--- WORK INSTRUCTION ---
Down to the last line below, write out every line exactly, starting with the one that contains "558x326 pixels. Task: Open the Proc tab" and leaving out the pictures.

--- GIVEN RECORDS ---
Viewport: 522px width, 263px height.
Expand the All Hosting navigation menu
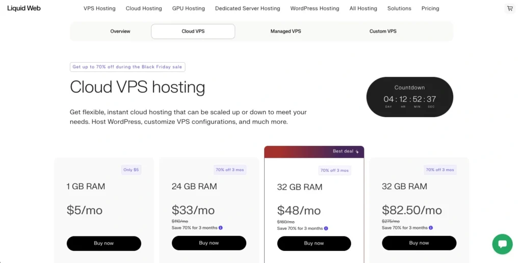click(363, 9)
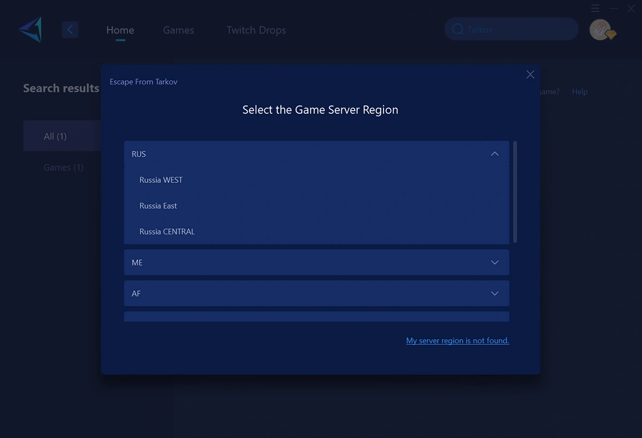Expand the ME region dropdown
Viewport: 642px width, 438px height.
(494, 263)
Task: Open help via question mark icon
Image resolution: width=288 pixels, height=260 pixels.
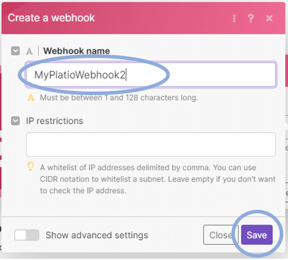Action: pyautogui.click(x=250, y=18)
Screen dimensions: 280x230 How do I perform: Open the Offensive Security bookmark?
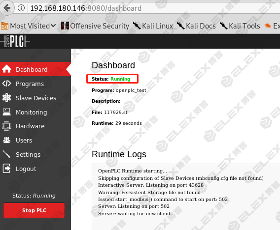[x=95, y=26]
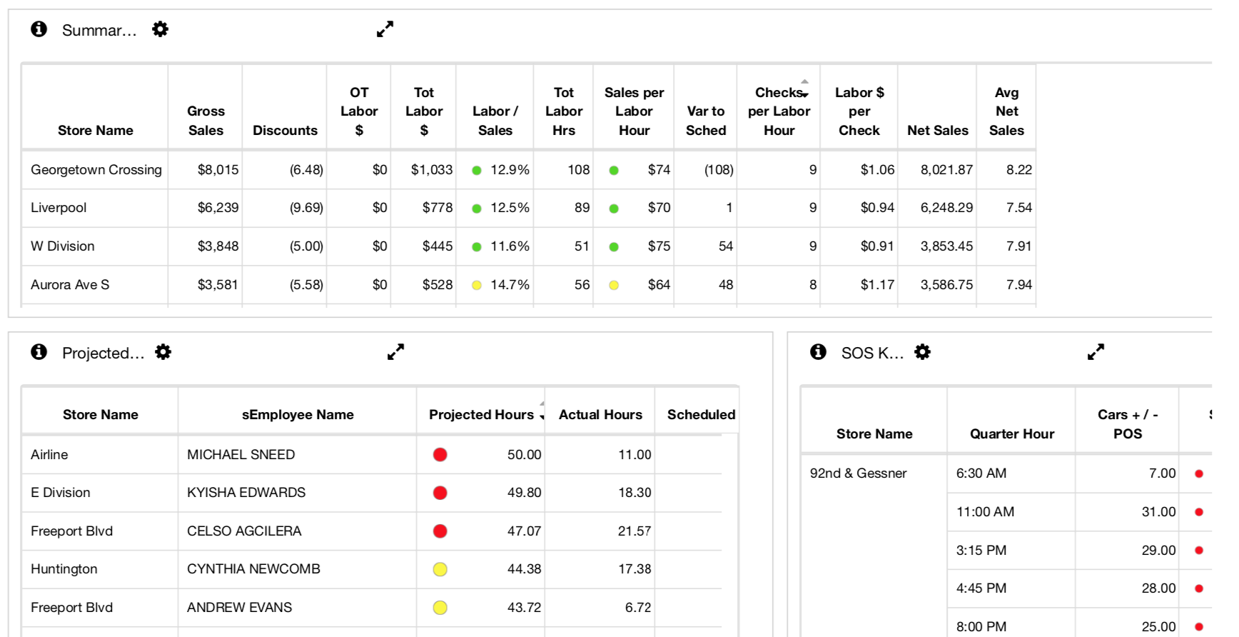Select the CYNTHIA NEWCOMB employee row
Image resolution: width=1239 pixels, height=637 pixels.
pos(372,569)
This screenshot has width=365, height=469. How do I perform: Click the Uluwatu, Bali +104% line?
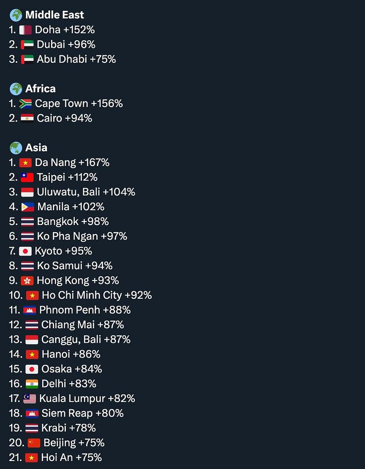coord(85,192)
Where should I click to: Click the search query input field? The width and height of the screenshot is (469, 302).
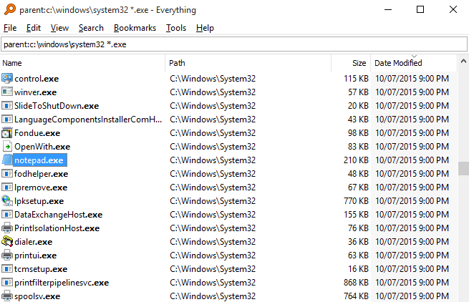coord(233,44)
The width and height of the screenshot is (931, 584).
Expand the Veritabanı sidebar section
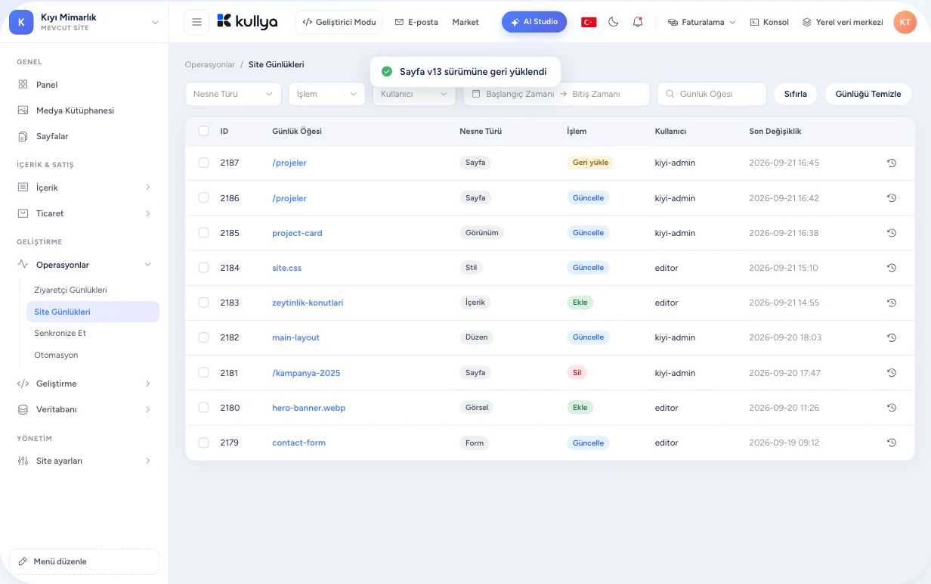click(x=84, y=409)
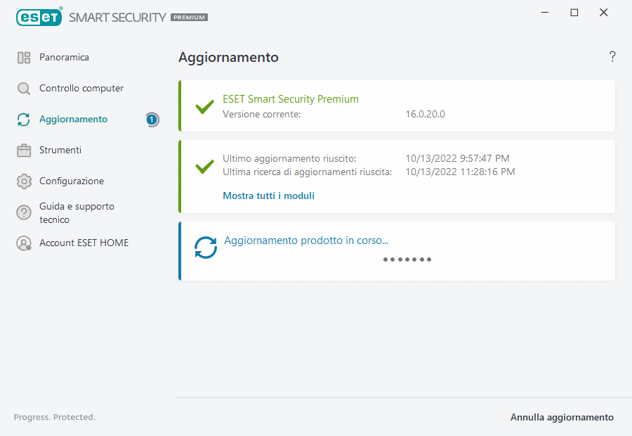Image resolution: width=632 pixels, height=436 pixels.
Task: Click the Panoramica sidebar icon
Action: pyautogui.click(x=24, y=58)
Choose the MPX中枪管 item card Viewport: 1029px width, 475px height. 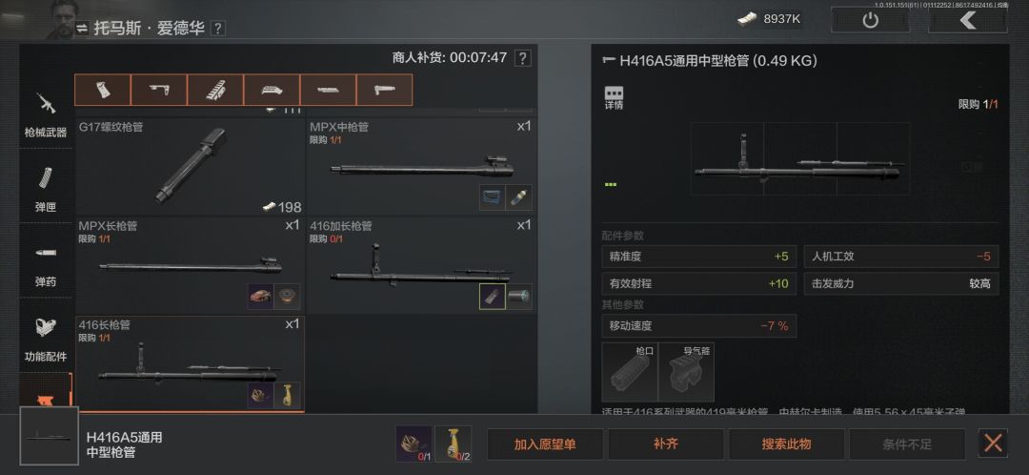[x=421, y=166]
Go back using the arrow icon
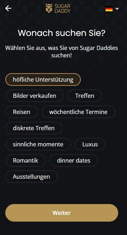127x235 pixels. point(8,8)
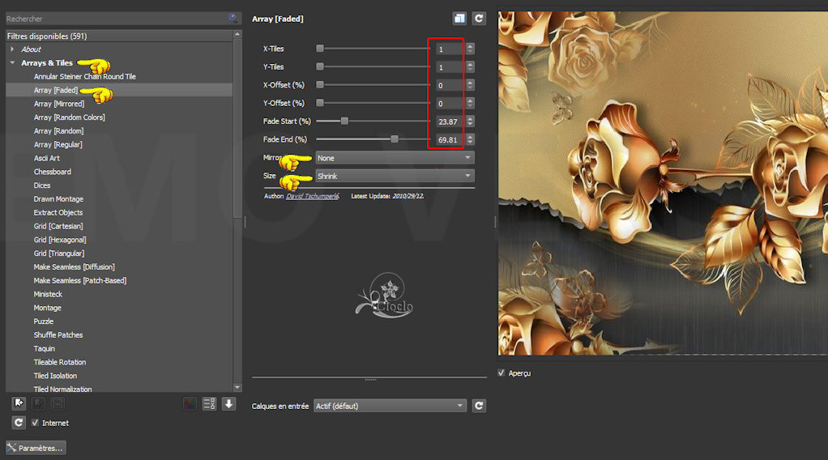Image resolution: width=828 pixels, height=460 pixels.
Task: Open the David Tschumperlé author link
Action: tap(312, 196)
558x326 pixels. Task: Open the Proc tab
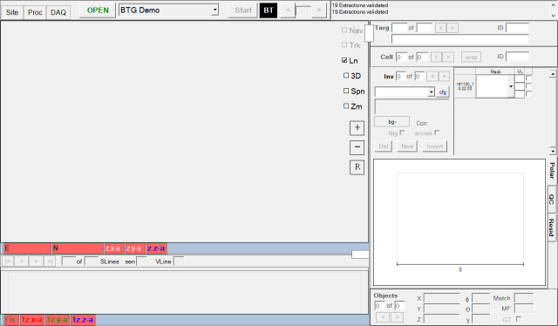click(35, 12)
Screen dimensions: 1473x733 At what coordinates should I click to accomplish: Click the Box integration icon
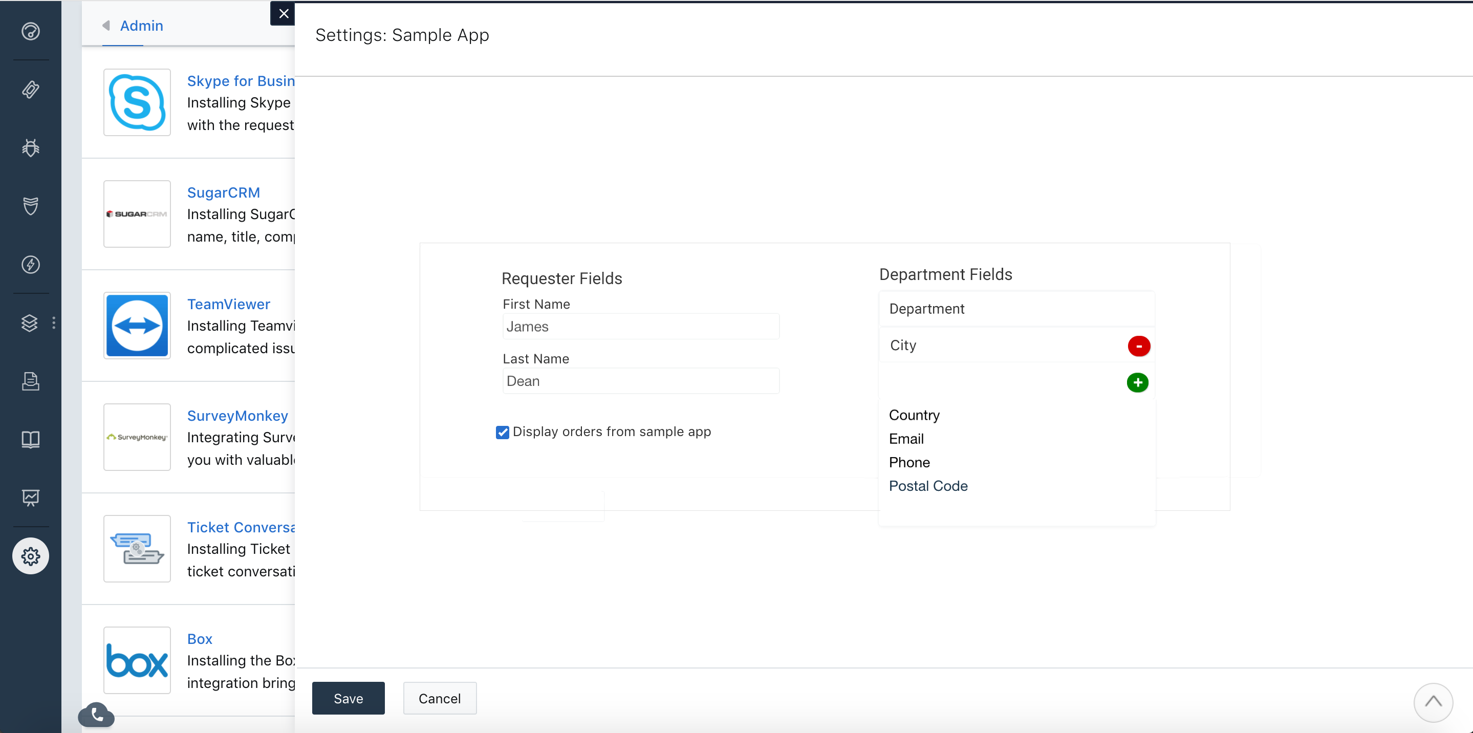click(x=136, y=660)
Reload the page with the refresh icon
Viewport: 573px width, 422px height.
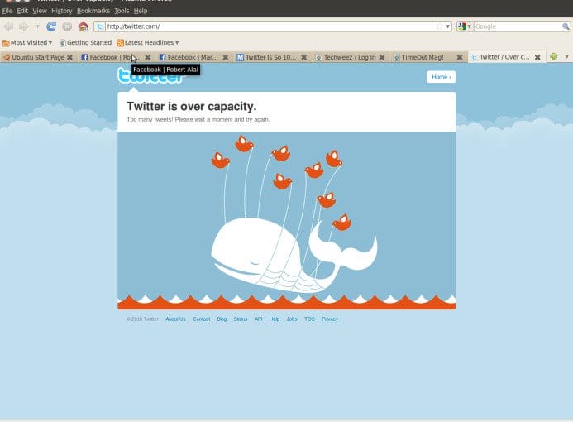(51, 26)
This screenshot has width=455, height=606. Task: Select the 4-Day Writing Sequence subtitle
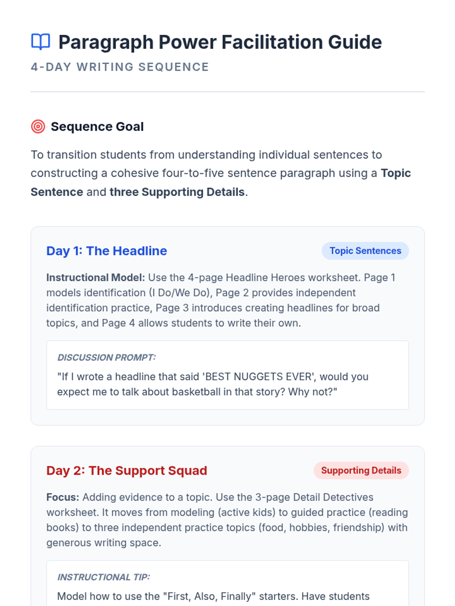point(120,67)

--- WRITTEN ANSWER ---
558x326 pixels. Task: Open the Proc tab
click(35, 12)
Screen dimensions: 1473x733 At what coordinates should I click to accomplish: Click the Box integration icon
click(x=136, y=660)
Reload the page with the refresh icon
Viewport: 573px width, 422px height.
(51, 26)
This screenshot has width=455, height=606. Task: Select the 4-Day Writing Sequence subtitle
point(120,67)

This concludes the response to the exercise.